Вот и получился между Лизой и мамой разговор.

— Боязно! — говорила мать. — Здесь всё своё, не с усадьбы, так из колхоза. А там все купи!

— Ты подумай как следует. Тебе пятьдесят. Сможешь ли ты сорок соток дальше обрабатывать? А там пятнадцать. Полегче. А на меня не надейся. Мне некогда землёй заниматься.

— Вроде прижились. Как от сердца оторвать Петряиху?

— Ты подумай ещё вот о чем. В Коробове народ образованный, культурный. Сергунька и Колюшка там совсем другими вырастут, не то что здесь. Да и школа под боком, им легче будет учиться.

— Знамо дело. Может, Федю подождём. Приедет из Москвы, поможет.

— Э, чего захотела! Его теперь разве загонишь в деревню? Только ты его и видела! Нет уж, если переезжать, так переезжать, ждать нечего!

— Ну раз решили так решили. Ломай дом!

И застучали по крыше топоры, затрещали доски, заскрипели брёвна. Поднялись над ломом весёлые, деловые голоса плотников.

Я смотрел на свой рушащийся дом, на усадьбу, потерявшую порядок, уют и странное чувство овладевало мной. Всё мне здесь стало казаться как будто чужим, непривычным, холодным. Удивительно: мир моего детства, то, с чем сросся, что было неразделимо со мной, стал чужим, безрадостным, холодным.

В чём дело? Ведь там будет веселее, счастливее. Так почему же мне не было ни весело, ни счастливо?

Обломки досок, там и тут наваленные на землю, остатки разрушенного погреба, сарая, бани, казалось, о чём-то жаловались мне, о чём-то скорбели, что-то нашептывали мне, что-то неясное, печальное, будто мучились горючей болью, будто звали меня разделить их горе, что покидают они родину и оставляют меня сиротой. Я уже не мог играть здесь. Я ходил и смотрел, смотрел и не понимал, что же вдруг вошло в моё сердце — что-то молчаливое, холодное, отчего я уже не чувствовал себя сыном этой земли, а пасынком.

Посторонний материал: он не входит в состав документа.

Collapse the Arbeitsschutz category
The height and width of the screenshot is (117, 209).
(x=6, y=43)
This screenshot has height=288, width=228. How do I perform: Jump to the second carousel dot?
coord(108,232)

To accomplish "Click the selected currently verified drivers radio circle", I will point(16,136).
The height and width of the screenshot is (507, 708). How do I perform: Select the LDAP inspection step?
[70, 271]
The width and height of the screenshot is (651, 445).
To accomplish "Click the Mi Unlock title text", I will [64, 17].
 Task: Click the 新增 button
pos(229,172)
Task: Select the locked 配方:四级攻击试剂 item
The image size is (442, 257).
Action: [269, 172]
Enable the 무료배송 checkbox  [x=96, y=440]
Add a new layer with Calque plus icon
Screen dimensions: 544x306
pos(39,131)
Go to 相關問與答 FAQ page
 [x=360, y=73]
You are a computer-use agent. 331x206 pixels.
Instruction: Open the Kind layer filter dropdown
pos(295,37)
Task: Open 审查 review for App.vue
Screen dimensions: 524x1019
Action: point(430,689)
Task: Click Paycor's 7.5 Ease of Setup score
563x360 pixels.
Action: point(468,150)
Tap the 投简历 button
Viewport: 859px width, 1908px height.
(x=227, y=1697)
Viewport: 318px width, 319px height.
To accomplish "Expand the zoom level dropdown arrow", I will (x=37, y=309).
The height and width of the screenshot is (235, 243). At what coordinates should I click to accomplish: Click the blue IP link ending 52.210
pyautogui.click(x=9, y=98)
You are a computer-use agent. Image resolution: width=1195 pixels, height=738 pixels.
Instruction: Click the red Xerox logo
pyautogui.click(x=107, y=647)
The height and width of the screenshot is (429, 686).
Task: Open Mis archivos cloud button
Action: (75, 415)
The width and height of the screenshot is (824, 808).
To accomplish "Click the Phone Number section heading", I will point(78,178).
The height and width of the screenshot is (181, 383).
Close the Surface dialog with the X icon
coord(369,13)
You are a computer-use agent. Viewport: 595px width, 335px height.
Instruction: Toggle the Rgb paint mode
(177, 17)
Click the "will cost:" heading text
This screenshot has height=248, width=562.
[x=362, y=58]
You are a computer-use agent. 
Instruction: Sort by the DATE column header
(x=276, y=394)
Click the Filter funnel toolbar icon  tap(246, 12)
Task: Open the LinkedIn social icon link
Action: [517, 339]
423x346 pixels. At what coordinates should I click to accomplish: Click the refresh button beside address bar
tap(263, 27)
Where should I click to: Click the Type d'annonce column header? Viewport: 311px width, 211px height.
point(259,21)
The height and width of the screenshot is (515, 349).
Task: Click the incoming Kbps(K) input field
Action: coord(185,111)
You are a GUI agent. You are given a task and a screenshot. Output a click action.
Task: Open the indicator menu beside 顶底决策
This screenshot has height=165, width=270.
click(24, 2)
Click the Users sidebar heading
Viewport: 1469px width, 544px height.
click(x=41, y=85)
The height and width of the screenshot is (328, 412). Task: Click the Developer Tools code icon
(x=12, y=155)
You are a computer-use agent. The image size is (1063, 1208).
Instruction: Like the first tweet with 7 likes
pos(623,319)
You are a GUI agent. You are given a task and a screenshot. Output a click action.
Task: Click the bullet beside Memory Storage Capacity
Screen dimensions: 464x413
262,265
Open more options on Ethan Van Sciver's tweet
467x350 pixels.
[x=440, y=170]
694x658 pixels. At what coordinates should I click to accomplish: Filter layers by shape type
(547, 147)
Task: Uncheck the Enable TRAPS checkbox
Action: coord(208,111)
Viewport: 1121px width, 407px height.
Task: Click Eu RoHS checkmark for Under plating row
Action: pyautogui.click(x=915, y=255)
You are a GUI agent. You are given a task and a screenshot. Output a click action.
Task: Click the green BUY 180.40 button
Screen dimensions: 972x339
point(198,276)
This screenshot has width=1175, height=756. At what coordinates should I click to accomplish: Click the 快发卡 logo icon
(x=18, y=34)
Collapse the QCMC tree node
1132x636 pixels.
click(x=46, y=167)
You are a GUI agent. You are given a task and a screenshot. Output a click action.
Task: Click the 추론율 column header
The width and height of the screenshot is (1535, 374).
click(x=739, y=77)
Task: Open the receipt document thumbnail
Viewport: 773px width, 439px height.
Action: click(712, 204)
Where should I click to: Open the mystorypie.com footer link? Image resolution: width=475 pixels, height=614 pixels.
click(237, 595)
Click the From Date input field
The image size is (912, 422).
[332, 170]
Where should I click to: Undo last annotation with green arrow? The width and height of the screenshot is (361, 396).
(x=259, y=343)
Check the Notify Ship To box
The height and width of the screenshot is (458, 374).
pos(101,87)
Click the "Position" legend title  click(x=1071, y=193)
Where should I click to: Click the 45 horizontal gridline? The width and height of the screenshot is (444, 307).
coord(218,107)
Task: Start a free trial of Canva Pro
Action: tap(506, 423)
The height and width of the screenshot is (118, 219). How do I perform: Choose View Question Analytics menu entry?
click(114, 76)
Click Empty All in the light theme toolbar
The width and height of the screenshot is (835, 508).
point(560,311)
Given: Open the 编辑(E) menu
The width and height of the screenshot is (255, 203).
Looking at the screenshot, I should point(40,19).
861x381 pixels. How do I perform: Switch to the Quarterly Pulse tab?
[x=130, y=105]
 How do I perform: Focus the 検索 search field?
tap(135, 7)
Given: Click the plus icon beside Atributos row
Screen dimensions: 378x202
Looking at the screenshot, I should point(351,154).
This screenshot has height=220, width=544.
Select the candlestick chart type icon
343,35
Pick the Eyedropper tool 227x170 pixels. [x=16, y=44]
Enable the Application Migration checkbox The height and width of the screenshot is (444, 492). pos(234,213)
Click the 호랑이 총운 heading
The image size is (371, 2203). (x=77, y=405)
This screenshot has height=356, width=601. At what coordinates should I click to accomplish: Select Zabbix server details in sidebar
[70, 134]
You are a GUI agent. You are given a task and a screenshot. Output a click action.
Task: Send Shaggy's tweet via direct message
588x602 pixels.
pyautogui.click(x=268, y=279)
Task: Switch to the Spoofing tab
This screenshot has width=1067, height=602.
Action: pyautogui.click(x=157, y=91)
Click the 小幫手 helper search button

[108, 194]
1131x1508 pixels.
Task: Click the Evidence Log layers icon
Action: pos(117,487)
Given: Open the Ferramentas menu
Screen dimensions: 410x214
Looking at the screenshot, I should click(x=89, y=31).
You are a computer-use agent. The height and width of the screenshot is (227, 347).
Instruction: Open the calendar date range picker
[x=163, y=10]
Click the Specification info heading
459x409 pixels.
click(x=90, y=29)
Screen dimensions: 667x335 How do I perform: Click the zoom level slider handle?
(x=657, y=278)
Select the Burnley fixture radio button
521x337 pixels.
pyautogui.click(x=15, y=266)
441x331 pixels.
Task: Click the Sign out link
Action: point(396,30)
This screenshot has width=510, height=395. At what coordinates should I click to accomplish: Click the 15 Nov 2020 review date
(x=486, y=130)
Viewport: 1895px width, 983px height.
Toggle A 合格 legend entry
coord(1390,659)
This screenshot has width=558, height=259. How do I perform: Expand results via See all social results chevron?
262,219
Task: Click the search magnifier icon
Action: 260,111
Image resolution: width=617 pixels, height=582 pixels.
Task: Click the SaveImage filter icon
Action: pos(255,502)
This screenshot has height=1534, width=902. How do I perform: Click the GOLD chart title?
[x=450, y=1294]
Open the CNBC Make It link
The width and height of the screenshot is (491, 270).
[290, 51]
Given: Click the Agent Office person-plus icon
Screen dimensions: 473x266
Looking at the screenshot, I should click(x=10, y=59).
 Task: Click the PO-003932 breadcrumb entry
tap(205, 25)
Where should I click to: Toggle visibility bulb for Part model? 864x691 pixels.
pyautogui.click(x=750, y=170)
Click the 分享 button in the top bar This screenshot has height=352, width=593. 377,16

Я бегал на место моего будущего дома в Коробове — пустое, бурьянное место на окраине села. Тоскливо и тревожно было там. Я возвращался к старому дому, но здесь меня ждала пустота, сосущая пустота. И не в силах справиться с обрушившимся на меня несчастьем, я бросился в колени матери и разрыдался.

— Что с тобой, сынок? Тебе жалко уезжать?

— Жа-а-алко! — безутешно отвечал я.

— Кончилась, сынок, наша жизнь в Петряихе, — гладила она меня по голове. — Новую жизнь начинать надо. Жалко не жалко, что делать. Теперь и с тебя спрос другой будет. Как со взрослого. Кончилось твоё детство, сынок!

Кончилось моё детство.

 

Источник:  Семья и школа, № 8-10 за 1989 год.